--- Document ---
Yep. Who would believe it? Another bloody Grimbergen. This time it’s the turn of the Grimbergen Goud or Doree, depending on your linguistic preference. If you still need a translation then you can call it the Grimbergen Gold.

I have previously spent a fair amount of time writing about the Grimbergen Abbey (#8), and the new world following the take over by AB/InBev (#9), but I hadn’t really concentrated on the Grimbergen brand. I may as well have a look at that as it’s something that the marketeers in the new world are taking very seriously. Anybody who disbelieves me is free to click on to their website – http://www.grimbergenbier.be/, where a quite beautiful animation tells us the legendary story of the Grimbergen phoenix on the label.

You will recall that the Abbey at Grimbergen has had a tumultuous history, being razed to the ground on numerous occasions, but each time it rebuilt itself and rose again to greatness. The phoenix was the perfect symbol to identify with this history, and in 1629 was chosen as the emblem of the Abbey. The mythical bird has been revered throughout history for its infinite ability to regenerate itself from the ashes – from the Persians, through the Greeks, to the Romans. Even in modern day England, the football team Aldershot Town have the symbol of the phoenix on its club badge since it too has faced a massive period of rebirth following financial meltdown.

--- Task instructions ---
- 1) According to the Grimbergen passage, in what year was the phoenix chosen as the emblem of the Abbey?
- 2) Carry on the Grimbergen passage from its last sentence.
The rows play no part in the Grimbergen passage.

--- Material ---
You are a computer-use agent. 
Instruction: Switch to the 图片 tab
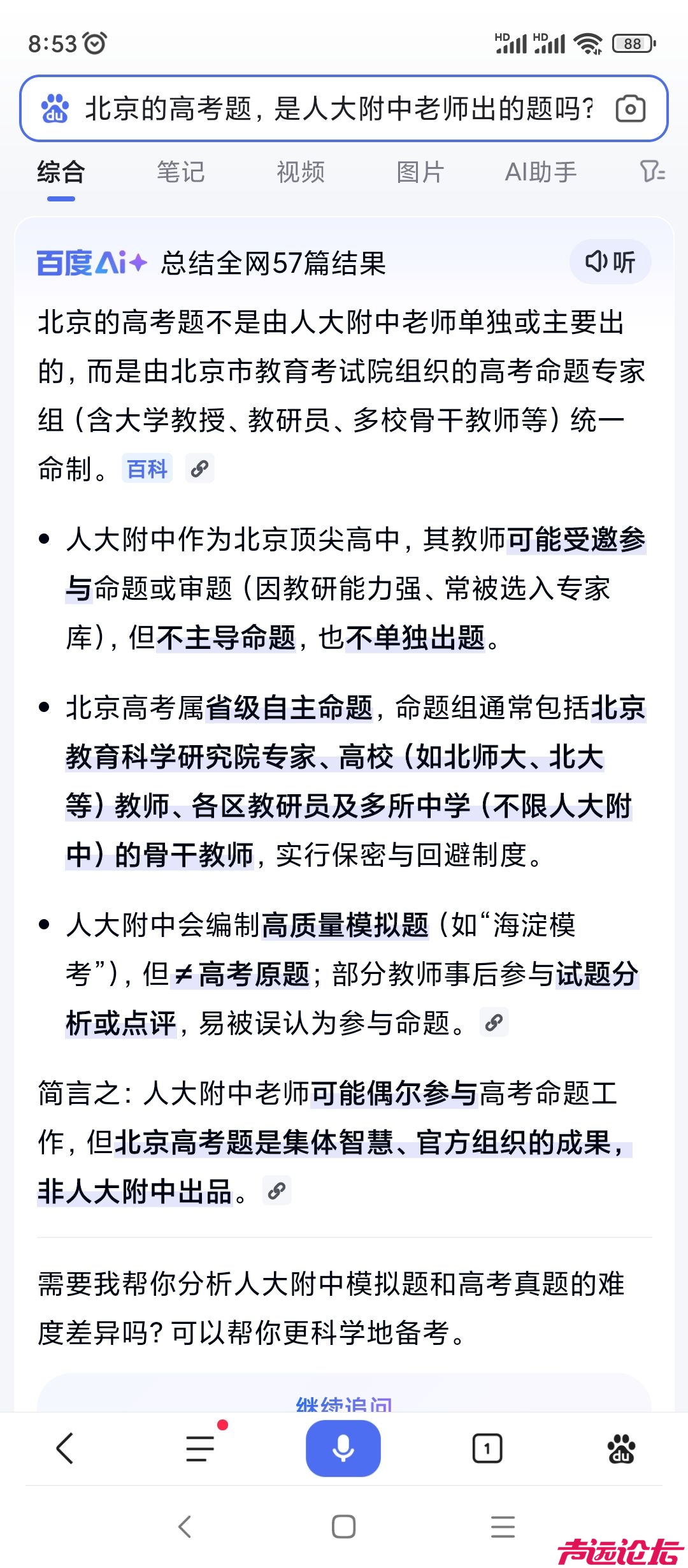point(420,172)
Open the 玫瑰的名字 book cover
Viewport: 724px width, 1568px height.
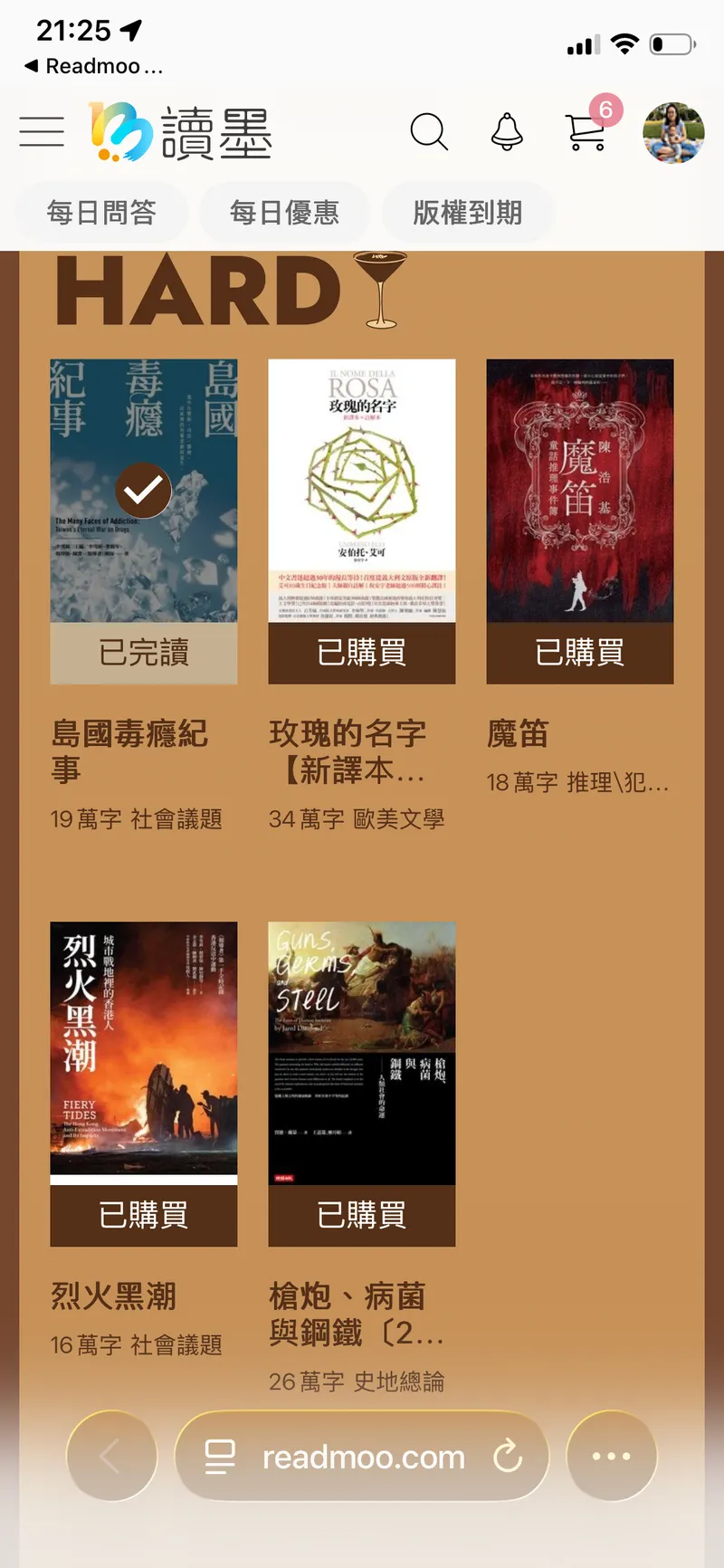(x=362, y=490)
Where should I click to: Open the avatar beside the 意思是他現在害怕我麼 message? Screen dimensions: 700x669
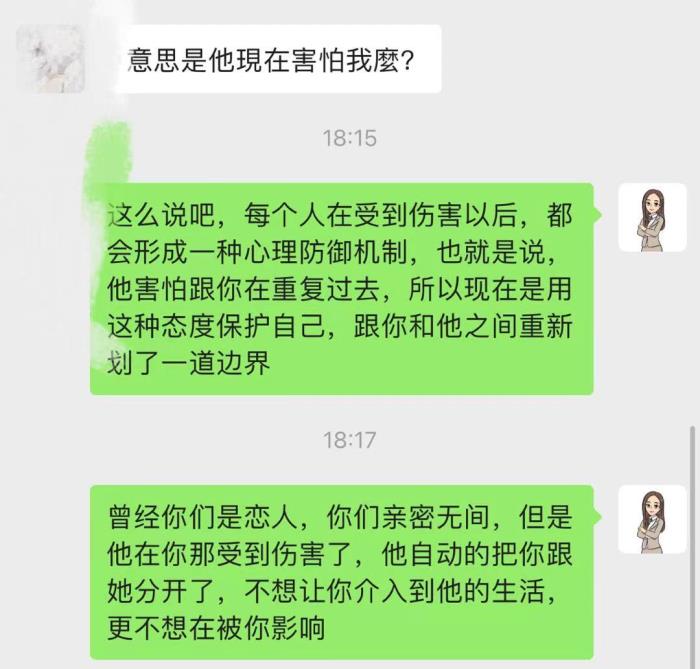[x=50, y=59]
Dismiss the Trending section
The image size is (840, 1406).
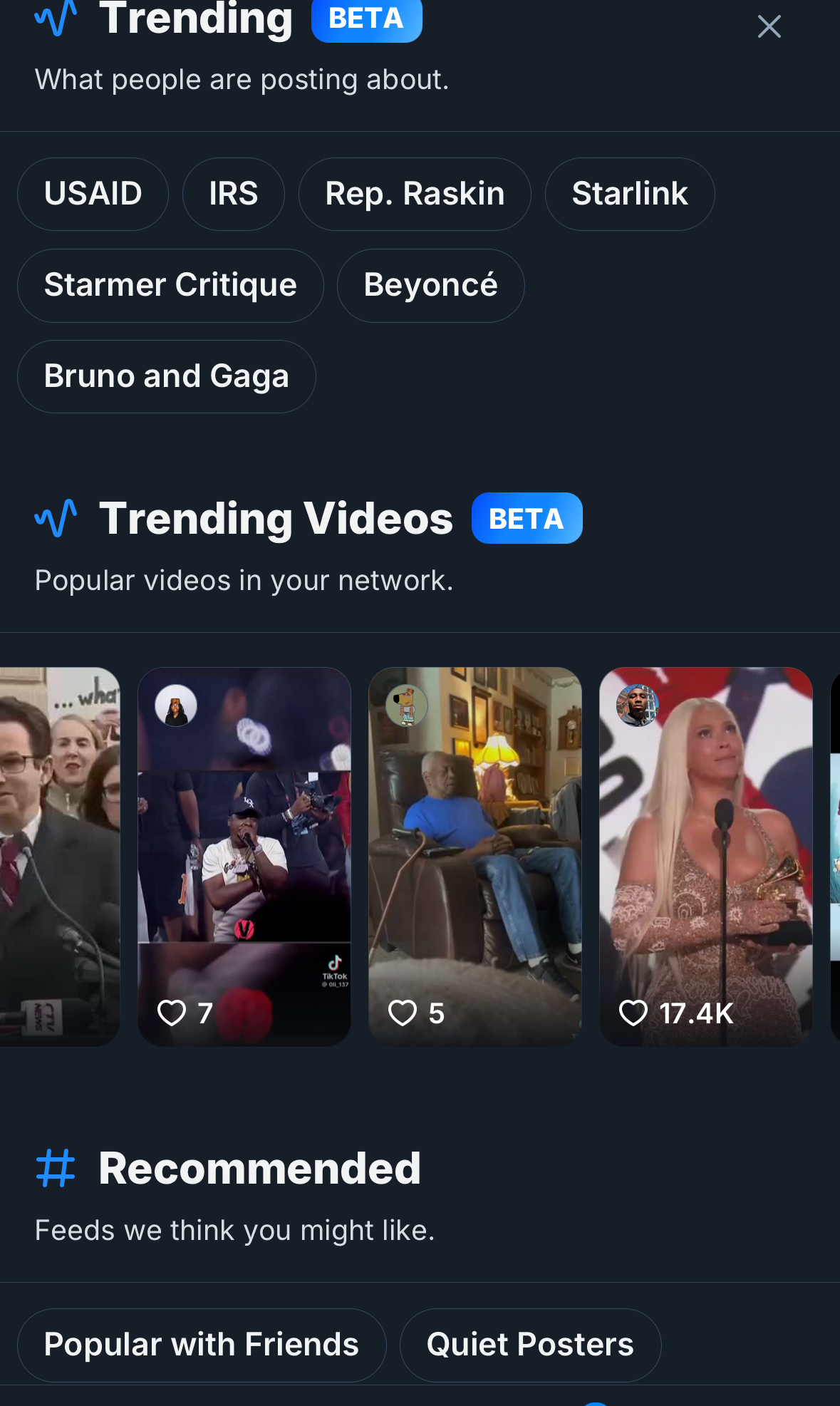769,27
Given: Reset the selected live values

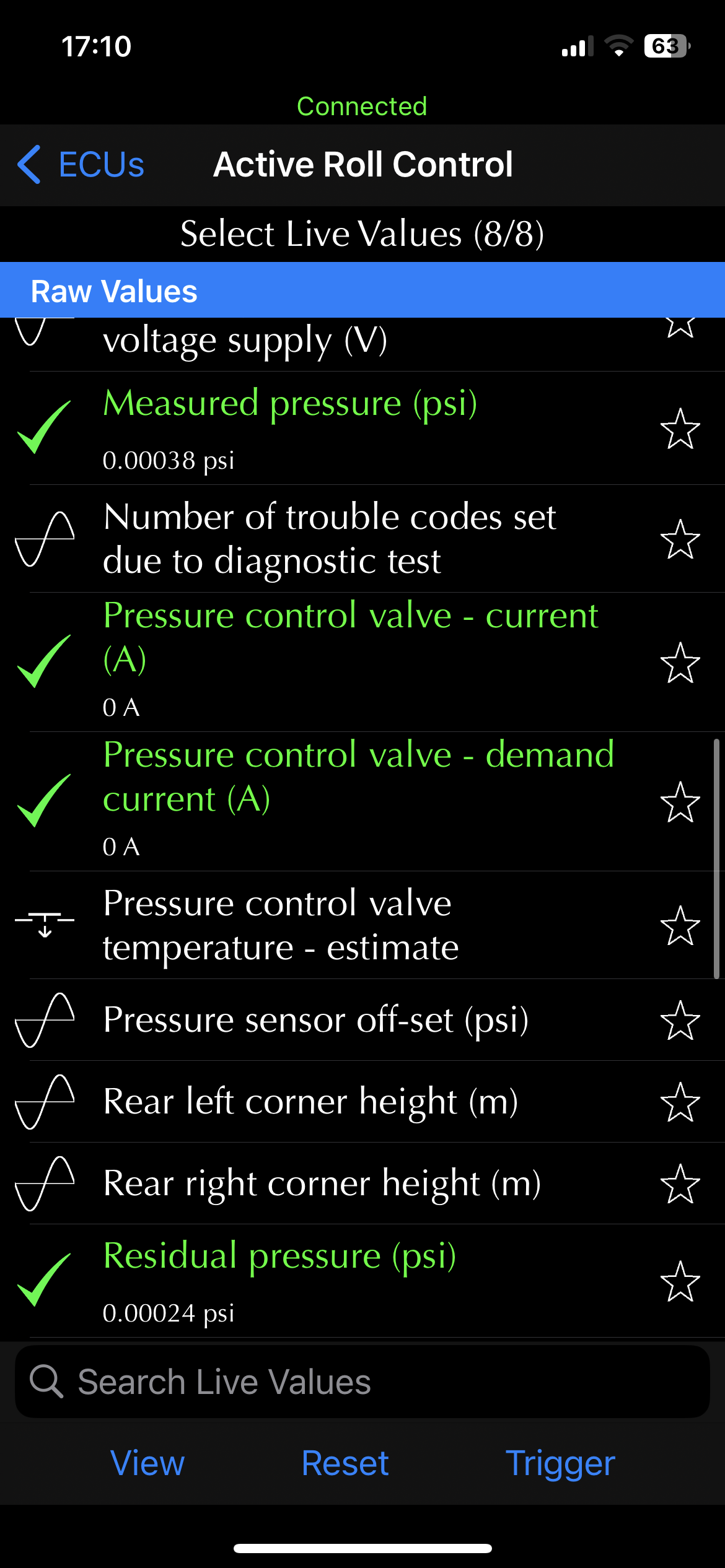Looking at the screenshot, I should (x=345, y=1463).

--- Answers ---
- 1) 1629

- 2)
The motto of the Grimbergen brand sums up the history perfectly – Ardet Nec Consumitur – Burned but never destroyed. It accompanies the phoenix on the Abbeys coat of arms and can be seen etched magnificently into the buildings stained glass windows – another image which iconically finds itself on the beer label. It was almost with a renewed sense of sympathy and reverence that I unpopped the golden cap to the Grimbergen Goud/Doree.

The beer poured a somewhat flat earthy blonde with a particularly disappointing head that had faded before I’d even brought the beer to my lips. There was little carbonation or aroma to speak of and I was typically disappointed with the taste which certainly didn’t go anywhere further than the Blonde (#8) had. The beer is given a third fermentation in the bottle, and is enriched with aromatic hops but I couldn’t tell the difference. This was just another tame beer which is superfluous to a very tame range, and once I had finished with the bottle I stuck this at the very bottom of the recycling in the hope that finally the phoenix might give up its struggle.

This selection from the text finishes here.